◆ Exercise tasks
A. List every big tech company named in the excerpt on remote work and young workers.
B. Summarize the excerpt on remote work and young workers in two sentences.
C. Extend the excerpt on remote work and young workers, picking up after its last sentence.

◆ Excerpted passage
****************

Forty-eight percent of Gen Z’ers say the risks of the technology outweigh the benefits, and last year, a report by SignalFire, a venture capital firm based in San Francisco, found that the hiring of new graduates at big tech companies such as Google, Amazon, Apple, Meta, Microsoft, Nvidia, and Tesla has declined by more than 50% since 2022.
Younger remote workers miss out on constructive comments
However, researchers for this particular study claim to have worked with proprietary data from a Fortune 500 company and say they’re able to shed light “on the underlying reasons for labor market changes.”
According to the study, the pattern is pretty clear and logical. When people work next to their colleagues, they receive more feedback on their output and more mentorship – and when they’re separated even by a short distance, that feedback tapers off dramatically.
The loss in feedback is then more pronounced for younger workers who miss out on constructive comments that spur their development.
“Further, when we analyze the firm’s return-to-office mandates, we find that workers on co-located teams, who experienced a more meaningful change in their proximity to colleagues, likewise showed greater improvements in their work quality,” the study said.

****************

◆ Exercise data
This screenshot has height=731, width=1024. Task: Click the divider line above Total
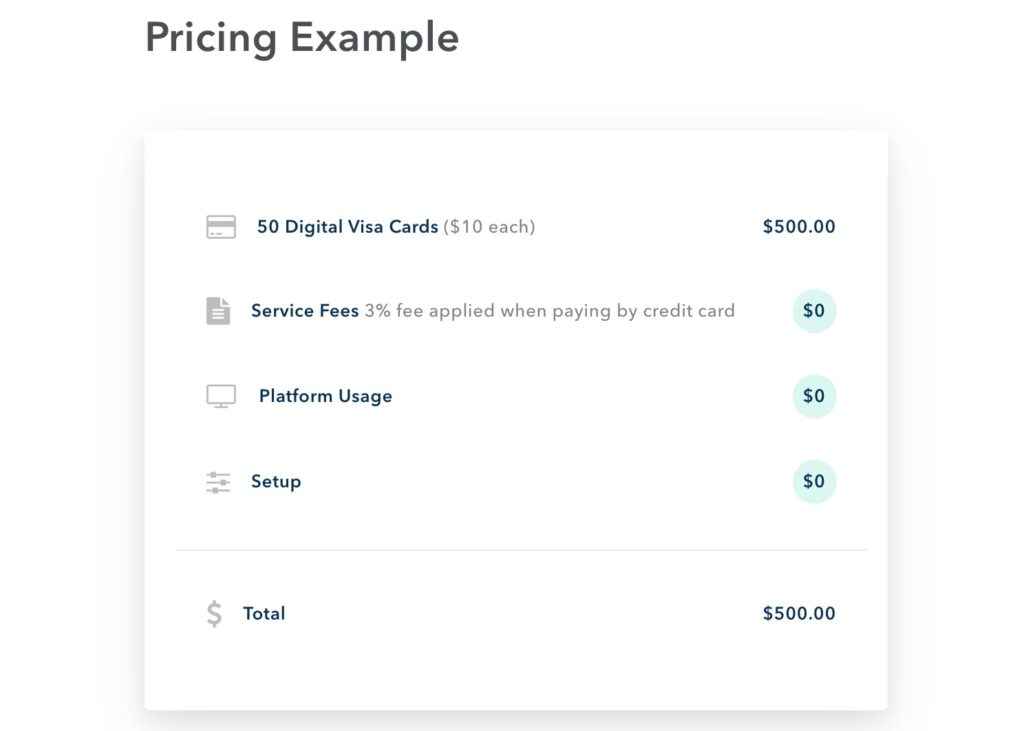click(x=521, y=550)
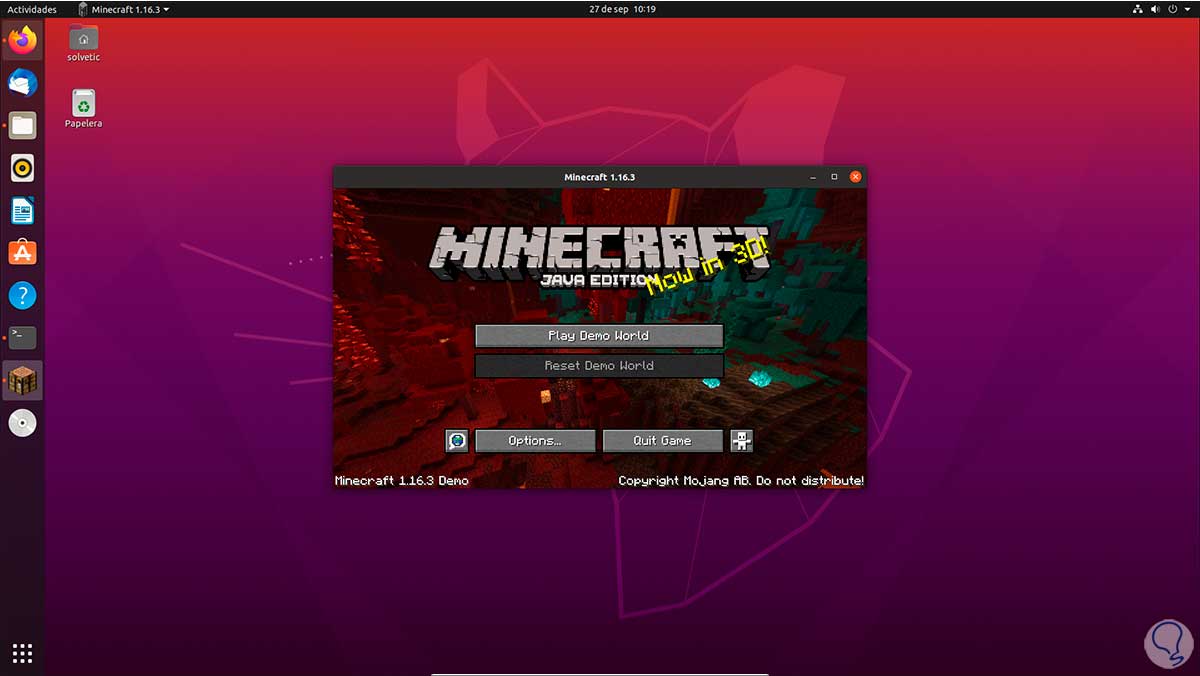Select the Minecraft icon in the dock

(x=22, y=380)
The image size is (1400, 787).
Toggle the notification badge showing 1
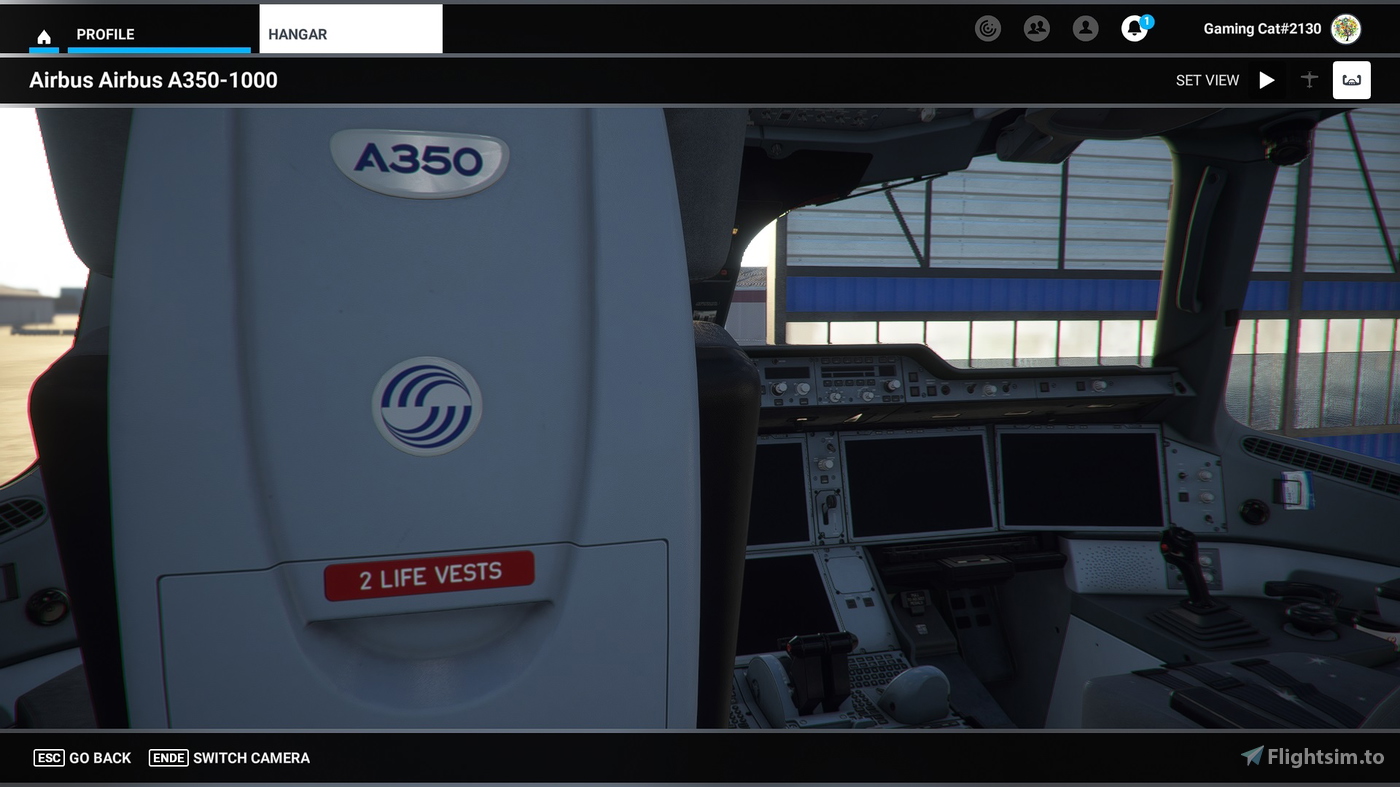[x=1145, y=19]
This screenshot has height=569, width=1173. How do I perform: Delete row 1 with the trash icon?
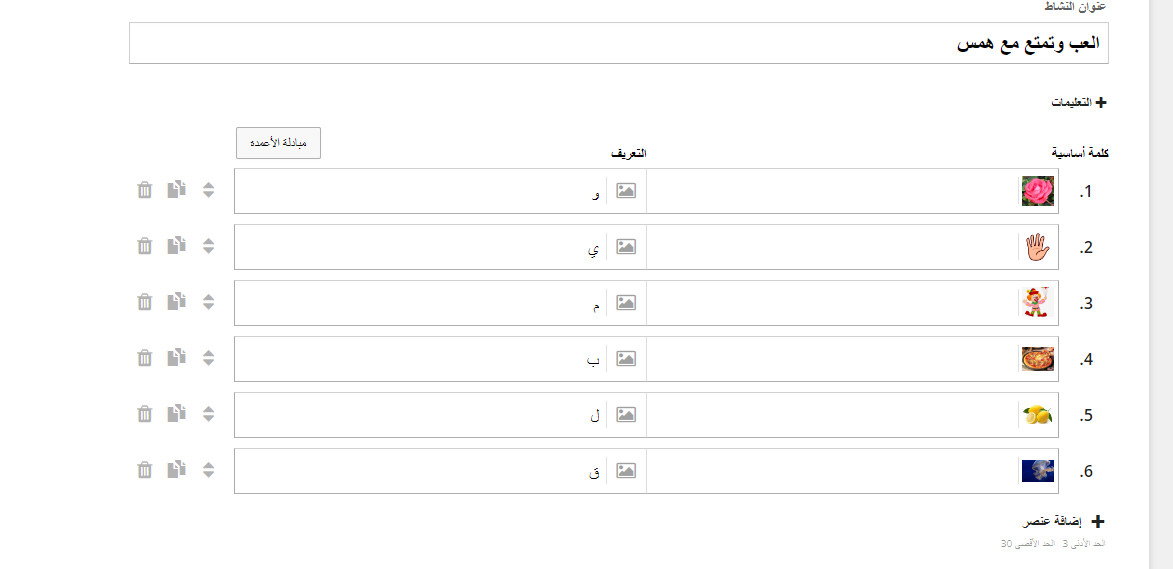click(x=144, y=190)
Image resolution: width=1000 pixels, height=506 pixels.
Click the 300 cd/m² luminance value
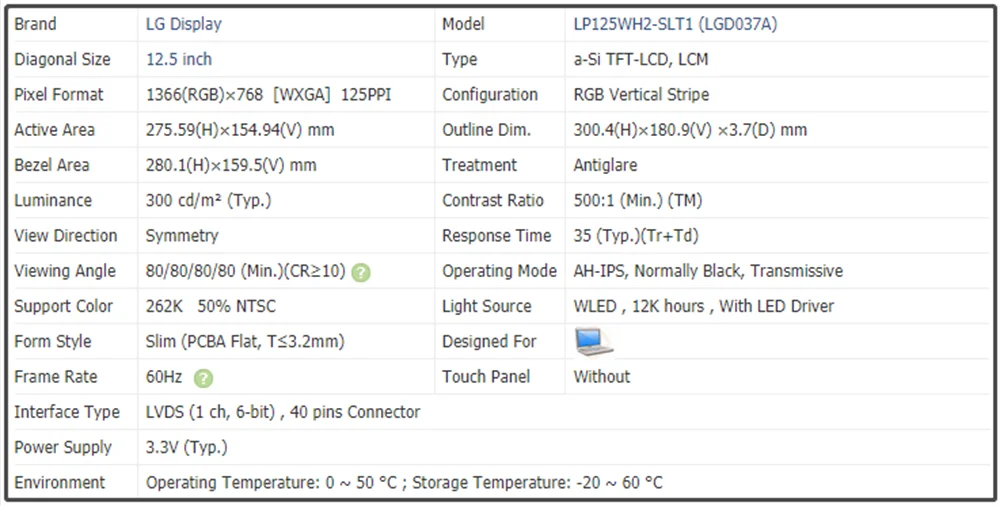point(208,200)
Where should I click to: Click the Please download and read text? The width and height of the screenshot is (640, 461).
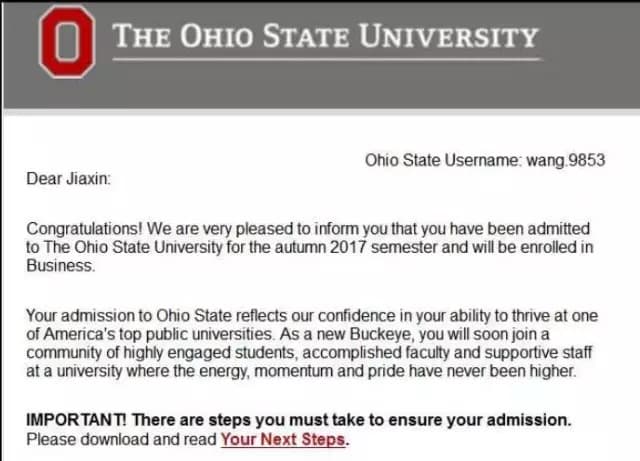tap(122, 440)
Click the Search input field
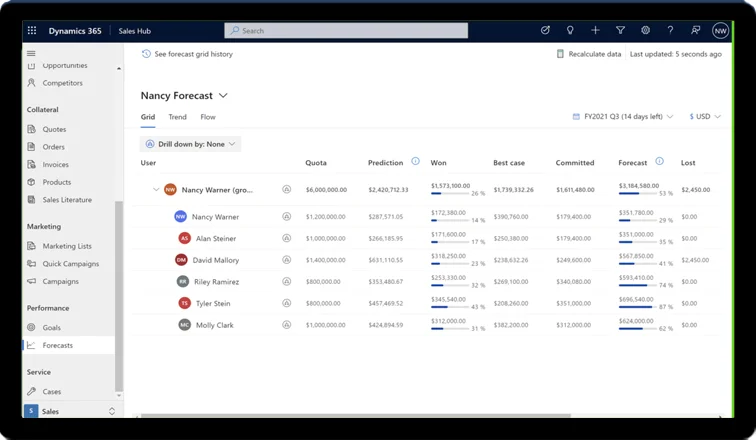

****************

◆ Answers given
A. Google, Amazon, Apple, Meta, Microsoft, Nvidia, Tesla

B. A study drawing on proprietary data from a Fortune 500 company finds that people who work next to colleagues get more feedback and mentorship, and that this feedback drops off sharply with even a short distance, hurting younger workers most. After the firm's return-to-office mandates, workers on co-located teams, whose proximity to colleagues changed more, also showed greater improvements in work quality.

C.
The firm’s hiring patterns allegedly suggest that it understood the pitfalls of distance for worker development. When its offices were closed due to the pandemic, the firm hired fewer inexperienced workers and more experienced workers, who might need less mentorship to do their jobs well.
Once its offices reopened, the company resumed hiring younger workers. However, there is a twist: for positions on distributed teams, the firm consistently hired more experienced workers, even after reopening.
“This divergence suggests that the firm’s hiring decisions were influenced by the complications of remote work rather than other macroeconomic trends,” explains the study.
“Overall, the firm’s hiring patterns suggest that it is willing to teach junior workers when proximity is feasible but shies away from employing inexperienced workers if distance creates barriers to training and development.”